◆ TO BE DONE
Report each line of the data below that contains the string "screenshot". Case counts.

◆ RECORDS FOR PROCESSING
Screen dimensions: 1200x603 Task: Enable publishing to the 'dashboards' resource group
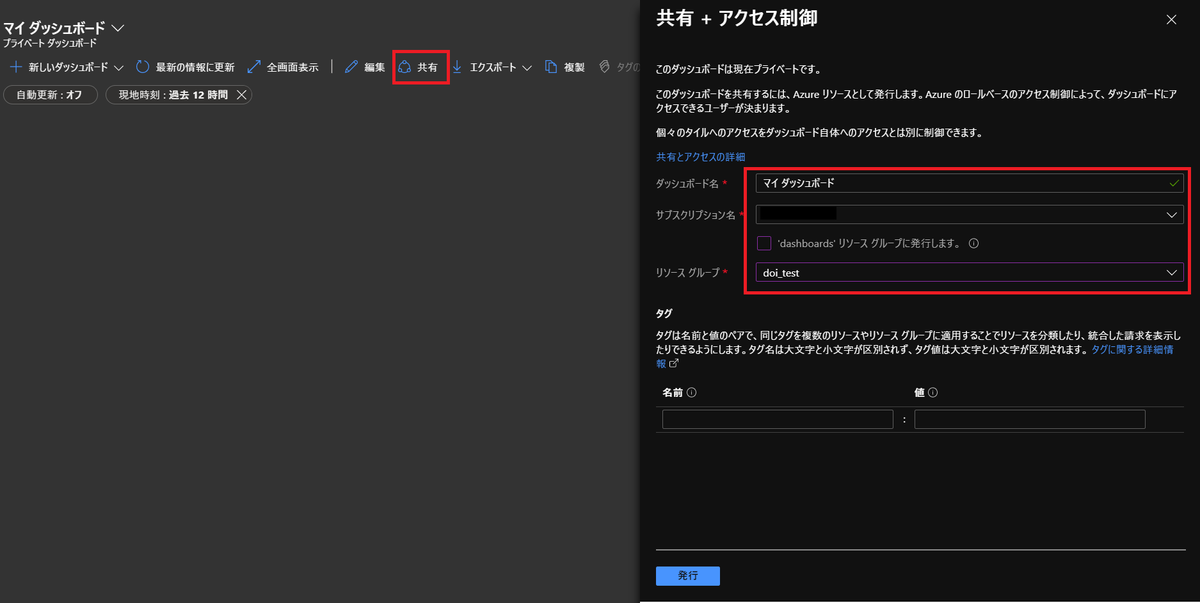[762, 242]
* * *
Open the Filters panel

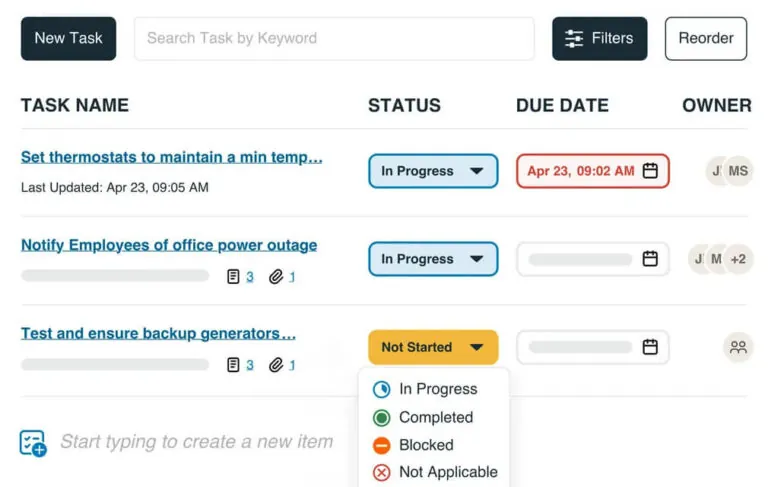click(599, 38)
* * *
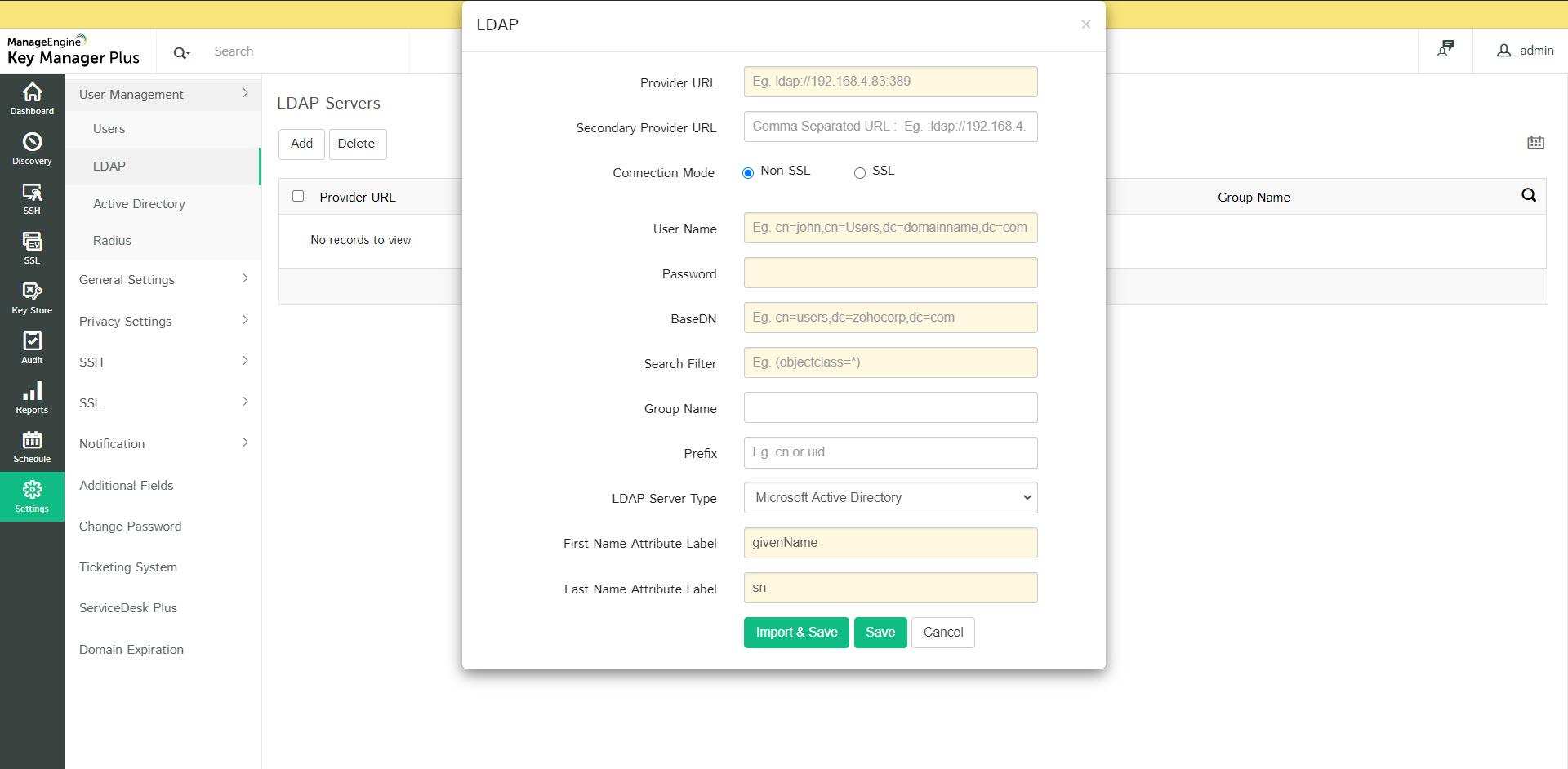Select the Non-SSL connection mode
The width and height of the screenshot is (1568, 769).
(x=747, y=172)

◆ COMPLETED EXERCISE
The width and height of the screenshot is (1568, 769).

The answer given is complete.